I’m very much with you on the dependencies question. I think the PSTL we end up shipping with libc++ needs to be free of third-party dependencies. If you’re interested, I would very much encourage you to work on an OpenMP backend to the PSTL and I can help review it.

It looks like Mikhail already has an implementation here: https://reviews.llvm.org/D70530. Maybe we just need to give it a small push to make it ready?

Louis

Sounds good to me! I’ve been looking it over. It looks fairly complete. I’ll see what I can do to finish it up.
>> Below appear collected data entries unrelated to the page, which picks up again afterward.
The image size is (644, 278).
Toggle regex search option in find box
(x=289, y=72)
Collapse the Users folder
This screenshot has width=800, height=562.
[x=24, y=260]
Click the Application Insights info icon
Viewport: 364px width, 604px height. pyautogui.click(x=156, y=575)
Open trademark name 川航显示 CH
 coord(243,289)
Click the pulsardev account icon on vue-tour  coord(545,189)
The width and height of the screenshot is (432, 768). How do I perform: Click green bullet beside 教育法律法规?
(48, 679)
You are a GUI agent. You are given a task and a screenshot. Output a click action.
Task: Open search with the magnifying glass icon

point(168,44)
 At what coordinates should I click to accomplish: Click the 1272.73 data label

Yes, indeed OpenMP tasking is used so it will compose well. Below are some measurements I took a while ago (2018 - https://www.ixpug.org/images/docs/KAUST_Workshop_2018/IXPUG_Invited2_Hammond.pdf). This compares a bunch of different C++ parallel loop abstractions (https://github.com/ParRes/Kernels/tree/default/Cxx11 contains all the code).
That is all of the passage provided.